* 指示: ラ・フェ・クレールでの食事会を綴った文章を、最後の文のあとから書き継いでもらえますか?

* 本文:
::::

Hommage aux Grands Chefs (2)

 朱雀さんの歴史的解釈に基づいた、今回の食事会を纏めた文章を読んで、そういった“重み”を感想の中に盛り込みたいと思いましたが、難しいです。そうでなくても長いのに。程々になるように努力しつつ、書きたいと思います。


 9/22、大崎の『La Fee Claire(ラフェクレール)』へ伺ったの話の続き。テーマ:小川シェフの『ぼくが尊敬する料理会の大先輩に捧ぐ』


 白ワイン(ALSACE GRAND CRU WIEBELSBERG RIESLING 2001 Kreydenweiss Marc)がサーブされました。クリーンで尚かつ柔らかな甘みのあるワインでした。どなたかが、「これは、ドイツワインですか?」と尋ねると、ソムリエの福永さんは、「いえ、違いますが、確かにドイツワインにもよく用いられる種の葡萄を使って作られています。ドイツワインというのは、それ特有の製法で作られているので、あのように甘みの強いワインに仕上がっているんです」と教えてくれました。


 ワインとほぼ同時に次の料理はやってきました。Alain Chapel(アラン・シャペル:1937-1990)に捧げる料理。エクルビスと緑野菜のテリーヌ、シャンパーニュのサバイヨン(Terrine d'écrevisses et légumes verts , sabayon au champagne)(写真)です。

::::

対象の出現位置を示す行:

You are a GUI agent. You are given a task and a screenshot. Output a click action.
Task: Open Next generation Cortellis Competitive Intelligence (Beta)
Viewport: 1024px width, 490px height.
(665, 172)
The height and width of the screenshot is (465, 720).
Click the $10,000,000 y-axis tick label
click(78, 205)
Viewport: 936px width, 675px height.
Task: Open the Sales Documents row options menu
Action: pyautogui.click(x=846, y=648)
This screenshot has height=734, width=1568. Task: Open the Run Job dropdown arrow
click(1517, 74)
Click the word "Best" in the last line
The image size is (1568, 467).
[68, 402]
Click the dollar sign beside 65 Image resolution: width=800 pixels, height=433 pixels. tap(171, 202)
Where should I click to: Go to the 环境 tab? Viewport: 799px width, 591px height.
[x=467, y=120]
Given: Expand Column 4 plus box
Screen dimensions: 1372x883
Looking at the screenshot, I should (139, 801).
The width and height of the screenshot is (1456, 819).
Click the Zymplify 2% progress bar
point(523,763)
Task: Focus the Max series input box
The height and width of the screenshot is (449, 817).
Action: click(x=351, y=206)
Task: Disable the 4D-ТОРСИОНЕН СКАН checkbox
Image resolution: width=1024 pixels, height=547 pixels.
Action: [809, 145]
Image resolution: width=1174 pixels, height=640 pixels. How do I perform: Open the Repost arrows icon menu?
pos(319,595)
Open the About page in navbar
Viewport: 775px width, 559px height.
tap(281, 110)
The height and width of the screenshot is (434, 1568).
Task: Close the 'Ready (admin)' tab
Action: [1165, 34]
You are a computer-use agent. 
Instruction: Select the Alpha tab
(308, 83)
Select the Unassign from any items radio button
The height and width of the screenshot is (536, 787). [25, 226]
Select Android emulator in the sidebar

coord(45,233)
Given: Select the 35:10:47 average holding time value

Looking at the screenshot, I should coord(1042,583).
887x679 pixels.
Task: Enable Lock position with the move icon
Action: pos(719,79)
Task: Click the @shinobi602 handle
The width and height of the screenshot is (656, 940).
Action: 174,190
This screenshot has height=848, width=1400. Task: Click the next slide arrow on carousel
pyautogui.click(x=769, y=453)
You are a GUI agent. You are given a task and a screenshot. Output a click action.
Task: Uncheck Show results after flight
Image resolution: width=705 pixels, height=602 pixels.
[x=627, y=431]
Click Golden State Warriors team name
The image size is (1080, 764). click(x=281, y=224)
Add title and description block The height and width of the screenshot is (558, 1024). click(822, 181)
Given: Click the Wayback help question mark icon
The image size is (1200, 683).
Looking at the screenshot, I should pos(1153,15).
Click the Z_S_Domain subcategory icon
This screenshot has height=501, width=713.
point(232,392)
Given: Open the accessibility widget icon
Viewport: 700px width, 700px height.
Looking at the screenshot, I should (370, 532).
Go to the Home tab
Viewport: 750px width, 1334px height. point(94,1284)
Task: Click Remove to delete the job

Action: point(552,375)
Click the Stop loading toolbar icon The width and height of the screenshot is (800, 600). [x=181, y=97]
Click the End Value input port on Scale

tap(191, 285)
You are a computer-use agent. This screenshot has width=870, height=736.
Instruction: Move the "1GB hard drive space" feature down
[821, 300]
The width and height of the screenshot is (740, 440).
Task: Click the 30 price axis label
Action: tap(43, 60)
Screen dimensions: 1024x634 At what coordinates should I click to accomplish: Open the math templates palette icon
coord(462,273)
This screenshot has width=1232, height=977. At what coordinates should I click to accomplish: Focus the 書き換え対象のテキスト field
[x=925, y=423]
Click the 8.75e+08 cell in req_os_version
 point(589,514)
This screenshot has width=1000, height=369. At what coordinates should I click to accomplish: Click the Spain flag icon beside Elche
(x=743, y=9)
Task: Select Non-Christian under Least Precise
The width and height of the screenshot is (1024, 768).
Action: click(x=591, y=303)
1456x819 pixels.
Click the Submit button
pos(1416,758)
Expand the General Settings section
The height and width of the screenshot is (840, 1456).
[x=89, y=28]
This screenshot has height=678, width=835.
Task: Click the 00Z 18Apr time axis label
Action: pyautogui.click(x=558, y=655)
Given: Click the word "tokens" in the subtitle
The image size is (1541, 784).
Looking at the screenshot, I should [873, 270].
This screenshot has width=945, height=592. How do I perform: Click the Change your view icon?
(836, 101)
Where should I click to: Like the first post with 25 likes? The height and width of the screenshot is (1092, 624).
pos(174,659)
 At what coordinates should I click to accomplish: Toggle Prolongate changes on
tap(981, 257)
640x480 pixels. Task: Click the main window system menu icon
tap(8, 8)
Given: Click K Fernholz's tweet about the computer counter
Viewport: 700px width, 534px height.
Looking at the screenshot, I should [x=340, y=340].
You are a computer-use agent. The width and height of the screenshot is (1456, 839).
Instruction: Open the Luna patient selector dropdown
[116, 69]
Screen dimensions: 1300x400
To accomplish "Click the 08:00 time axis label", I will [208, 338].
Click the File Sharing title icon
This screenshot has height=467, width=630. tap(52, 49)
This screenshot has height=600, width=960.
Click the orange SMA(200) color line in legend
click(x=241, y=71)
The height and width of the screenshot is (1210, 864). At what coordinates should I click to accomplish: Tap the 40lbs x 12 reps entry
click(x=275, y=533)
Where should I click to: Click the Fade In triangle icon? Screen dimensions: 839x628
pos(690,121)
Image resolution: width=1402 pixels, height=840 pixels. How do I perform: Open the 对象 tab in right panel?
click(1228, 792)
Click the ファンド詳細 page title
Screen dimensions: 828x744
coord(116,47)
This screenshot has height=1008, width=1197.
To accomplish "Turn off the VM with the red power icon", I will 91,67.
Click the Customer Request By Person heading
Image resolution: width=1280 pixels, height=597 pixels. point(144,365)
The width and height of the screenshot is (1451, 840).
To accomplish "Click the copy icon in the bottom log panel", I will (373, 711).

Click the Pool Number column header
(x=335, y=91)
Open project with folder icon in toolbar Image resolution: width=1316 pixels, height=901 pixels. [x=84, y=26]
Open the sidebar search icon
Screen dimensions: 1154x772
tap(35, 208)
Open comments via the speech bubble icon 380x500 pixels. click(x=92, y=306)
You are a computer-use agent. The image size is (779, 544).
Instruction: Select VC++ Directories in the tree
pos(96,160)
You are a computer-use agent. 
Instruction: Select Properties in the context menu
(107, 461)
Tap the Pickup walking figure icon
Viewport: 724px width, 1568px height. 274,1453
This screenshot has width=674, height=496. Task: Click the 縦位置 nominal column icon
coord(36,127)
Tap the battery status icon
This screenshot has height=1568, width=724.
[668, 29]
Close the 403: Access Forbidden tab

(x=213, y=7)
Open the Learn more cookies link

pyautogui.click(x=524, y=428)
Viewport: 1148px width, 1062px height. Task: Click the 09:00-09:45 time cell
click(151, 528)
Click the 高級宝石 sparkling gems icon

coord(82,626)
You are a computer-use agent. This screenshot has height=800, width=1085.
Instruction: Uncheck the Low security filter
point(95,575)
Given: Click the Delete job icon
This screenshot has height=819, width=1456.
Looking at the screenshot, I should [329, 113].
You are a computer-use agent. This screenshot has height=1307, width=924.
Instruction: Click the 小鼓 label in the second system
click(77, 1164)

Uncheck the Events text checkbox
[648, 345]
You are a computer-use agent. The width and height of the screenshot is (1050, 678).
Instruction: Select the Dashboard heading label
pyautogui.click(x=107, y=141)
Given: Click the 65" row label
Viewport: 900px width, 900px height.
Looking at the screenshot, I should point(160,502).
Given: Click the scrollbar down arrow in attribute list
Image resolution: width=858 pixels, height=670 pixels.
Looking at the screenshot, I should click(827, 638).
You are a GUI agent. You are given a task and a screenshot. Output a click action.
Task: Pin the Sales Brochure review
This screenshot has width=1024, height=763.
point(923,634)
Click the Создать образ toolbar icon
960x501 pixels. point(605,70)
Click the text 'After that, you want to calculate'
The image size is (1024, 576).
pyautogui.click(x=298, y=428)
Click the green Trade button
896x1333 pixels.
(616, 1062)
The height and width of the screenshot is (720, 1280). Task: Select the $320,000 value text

::::

* 実行結果:
 世界の6ツ星シェフAlain Ducasseが若き日に彼の料理を食べ、「こんなすごい料理は、おれにはとうてい作れないだろう」と言わしめた、『厨房のレオナルド・ダ・ヴィンチ』Alain Chapelの料理。それのほとんどはリヨンの伝統的な料理でしたが、そこに大胆な創造性を導入し、魅惑の皿を作り上げて行ったそうです。

 このテリーヌは、ホタテをベースに、アスパラとほうれんそうとグリンピースのピュレで作られたそう。Chapel氏のレシピでは、ソースはサバイヨンということになっているそうですが、本当はオランデーズをサバイヨンのように応用したものらしいです。その際、普通はシャンパンのアルコールは飛ばす場合が多いのですが、Chapel氏の場合はそのままドボドボ使っていた、等という裏話を小川シェフは聞かせてくれました。

 味はと言うと、テリーヌの中に入っている材料が渾然一体となっていて、“美味しい新しい何か”になっていました。どれが特出して主張しているのではなく、完璧なハーモニーがそこにはあったと思います。ソースもしかり。勿論、エクルビスはエクルビスの味がしていました。粋なアクセントになっていました。幸せな味でした。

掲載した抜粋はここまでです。